Neither of those calculations have anything to do with bending moments.

For a rectangular stress block with a specified stress the force in the concrete = stress x area.

For a linear-elastic stress block we don't know the stress, but it is proportional to the distance from the neutral axis. The force is therefore proportional to the integral of the width times the distance from the base, which is the first moment of area of the concrete section above the neutral axis. For the steel the force is proportional to area x distance from NA x Es/Ec, so the calculation is equalising the forces assuming elastic behaviour in the steel and concrete in compression.

Both calculations assume a fully cracked section, and ignore tension stiffening effects.

 

[Smoulder]

Don't exactly understand your question. hopefully one of these is answer.

"If so, would we not need to take the lever arm about the center of gravity of the triangle (2/3 * c) and the area of the triangle as 1/2 of the rectangular area?"

Yes. ULS calculation where concrete stress is assumed constant using rectangular stress block gives linear equation to solve. serviceability calculation like you said gives quadratic because max stress * depth to NA gives square term. You can tabulate NA depth against reinf ratio and steel:concrete modular ratio if useful for hand calcs but not really needed with computers.


"In the second example, we are looking at simply the areas * lever arm of compression vs tension and balancing those. This is quite different than number 1"

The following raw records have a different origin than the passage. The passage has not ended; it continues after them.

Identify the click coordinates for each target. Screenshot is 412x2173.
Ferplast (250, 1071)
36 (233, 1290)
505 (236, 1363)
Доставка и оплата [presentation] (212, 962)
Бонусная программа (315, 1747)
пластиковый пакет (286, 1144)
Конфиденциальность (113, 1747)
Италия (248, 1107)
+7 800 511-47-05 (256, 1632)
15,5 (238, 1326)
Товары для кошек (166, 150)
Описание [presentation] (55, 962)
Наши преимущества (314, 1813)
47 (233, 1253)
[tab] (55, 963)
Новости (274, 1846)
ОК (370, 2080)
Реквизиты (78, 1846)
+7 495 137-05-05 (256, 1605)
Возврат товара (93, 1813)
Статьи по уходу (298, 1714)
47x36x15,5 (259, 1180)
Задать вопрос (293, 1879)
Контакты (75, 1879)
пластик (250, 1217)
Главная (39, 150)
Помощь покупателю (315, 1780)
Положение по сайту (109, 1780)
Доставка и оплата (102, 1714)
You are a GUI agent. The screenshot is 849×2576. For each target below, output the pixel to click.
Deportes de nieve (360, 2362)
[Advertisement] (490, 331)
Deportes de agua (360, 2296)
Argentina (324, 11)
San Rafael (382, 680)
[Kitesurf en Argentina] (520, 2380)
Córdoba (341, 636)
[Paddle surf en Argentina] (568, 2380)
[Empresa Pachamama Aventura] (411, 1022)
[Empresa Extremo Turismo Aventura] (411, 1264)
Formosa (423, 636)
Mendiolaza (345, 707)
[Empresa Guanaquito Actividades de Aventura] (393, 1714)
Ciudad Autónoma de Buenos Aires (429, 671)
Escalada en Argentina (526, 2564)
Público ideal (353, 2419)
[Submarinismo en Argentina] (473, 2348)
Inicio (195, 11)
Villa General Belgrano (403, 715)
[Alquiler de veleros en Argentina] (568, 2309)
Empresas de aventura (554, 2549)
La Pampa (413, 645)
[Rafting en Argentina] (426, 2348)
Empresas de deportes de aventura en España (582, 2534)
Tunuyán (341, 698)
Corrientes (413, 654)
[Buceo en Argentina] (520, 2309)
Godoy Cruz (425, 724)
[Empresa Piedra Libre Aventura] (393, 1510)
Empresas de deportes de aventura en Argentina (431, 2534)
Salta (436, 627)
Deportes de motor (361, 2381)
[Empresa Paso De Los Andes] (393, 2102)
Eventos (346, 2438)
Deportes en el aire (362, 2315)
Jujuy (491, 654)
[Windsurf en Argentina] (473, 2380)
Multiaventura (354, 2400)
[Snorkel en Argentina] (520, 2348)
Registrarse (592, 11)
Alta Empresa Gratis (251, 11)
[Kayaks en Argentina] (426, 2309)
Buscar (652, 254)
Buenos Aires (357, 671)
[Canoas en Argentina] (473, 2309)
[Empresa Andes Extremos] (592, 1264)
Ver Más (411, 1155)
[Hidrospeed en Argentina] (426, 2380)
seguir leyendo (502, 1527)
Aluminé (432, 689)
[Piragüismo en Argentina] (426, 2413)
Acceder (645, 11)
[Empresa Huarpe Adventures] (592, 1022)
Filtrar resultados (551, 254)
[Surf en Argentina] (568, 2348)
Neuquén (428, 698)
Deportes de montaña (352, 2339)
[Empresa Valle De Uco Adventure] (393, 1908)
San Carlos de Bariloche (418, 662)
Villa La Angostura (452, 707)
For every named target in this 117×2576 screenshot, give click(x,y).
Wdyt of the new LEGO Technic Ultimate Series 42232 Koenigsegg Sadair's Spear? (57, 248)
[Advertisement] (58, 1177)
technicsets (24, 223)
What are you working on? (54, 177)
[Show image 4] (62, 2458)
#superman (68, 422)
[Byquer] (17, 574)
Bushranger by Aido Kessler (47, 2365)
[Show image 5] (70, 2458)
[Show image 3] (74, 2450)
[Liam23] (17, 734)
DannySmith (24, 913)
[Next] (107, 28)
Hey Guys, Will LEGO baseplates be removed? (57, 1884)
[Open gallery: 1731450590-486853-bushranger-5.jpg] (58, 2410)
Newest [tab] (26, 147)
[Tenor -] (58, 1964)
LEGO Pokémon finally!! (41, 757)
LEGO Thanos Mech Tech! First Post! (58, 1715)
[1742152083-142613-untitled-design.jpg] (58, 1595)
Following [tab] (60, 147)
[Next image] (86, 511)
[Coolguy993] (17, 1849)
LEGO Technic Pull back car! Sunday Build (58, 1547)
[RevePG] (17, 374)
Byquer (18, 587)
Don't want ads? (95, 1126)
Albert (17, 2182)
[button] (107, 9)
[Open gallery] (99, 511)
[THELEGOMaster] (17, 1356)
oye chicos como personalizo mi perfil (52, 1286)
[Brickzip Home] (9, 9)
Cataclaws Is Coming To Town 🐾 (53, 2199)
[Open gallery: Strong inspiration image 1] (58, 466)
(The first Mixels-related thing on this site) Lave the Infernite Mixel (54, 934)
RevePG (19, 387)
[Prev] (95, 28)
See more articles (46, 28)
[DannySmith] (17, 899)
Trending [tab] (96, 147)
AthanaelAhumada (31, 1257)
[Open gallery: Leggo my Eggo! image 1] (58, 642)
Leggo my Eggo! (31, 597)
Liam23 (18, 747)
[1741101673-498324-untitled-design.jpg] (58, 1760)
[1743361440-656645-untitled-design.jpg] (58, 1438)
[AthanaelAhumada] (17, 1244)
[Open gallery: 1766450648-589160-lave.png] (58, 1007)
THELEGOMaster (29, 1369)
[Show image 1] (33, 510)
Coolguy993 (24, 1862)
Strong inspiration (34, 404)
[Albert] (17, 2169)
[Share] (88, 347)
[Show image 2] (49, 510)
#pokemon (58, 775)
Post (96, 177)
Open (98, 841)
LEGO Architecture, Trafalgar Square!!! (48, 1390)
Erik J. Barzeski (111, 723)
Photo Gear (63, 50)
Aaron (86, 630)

This is just from dealing with different Youngs modulus different ways. In #1 you use real parameters. In #2 you pretend steel has same modulus as concrete but you have more steel than you really do. #2 becomes a geometry problem with simpler units.


"wondering why two things I'm calling the neutral axis appear to be different things."

This is where I really don't understand what you mean so will guess. Think of asymmetric steel section with different elastic and plastic centroid locations. Those are neutral axis locations before first yield and at full plasticity. In between the NA moves as moment increases. Same with reinforced concrete which is asymmetric. NA for triangular strain distribution at low stress isn't in the same place as ULS. So I'm answering question of why NA depth changes between #1 and #2 if that's what you're asking.

 

[canadiancastor]

Found out where I was mistaken:

1. The difference between the first and second example is how where we are the on the moment-curvature curve. The first example is way further along, where the concrete has become non-linear, so the neutral axis has somewhat receded from it's elastic value.
2. As long as we stay in the elastic domain, the neutral axis is theoretically stable
3. The place where I was confused was why the equation given below in many textbooks this not seem to take into account the triangular distribution of stress in the concrete

Doing a hand calc shows that the equation DOES take into account the triangular distribution (by using an average strain at the center of each area), it just doesn't look that way once the terms cancel out.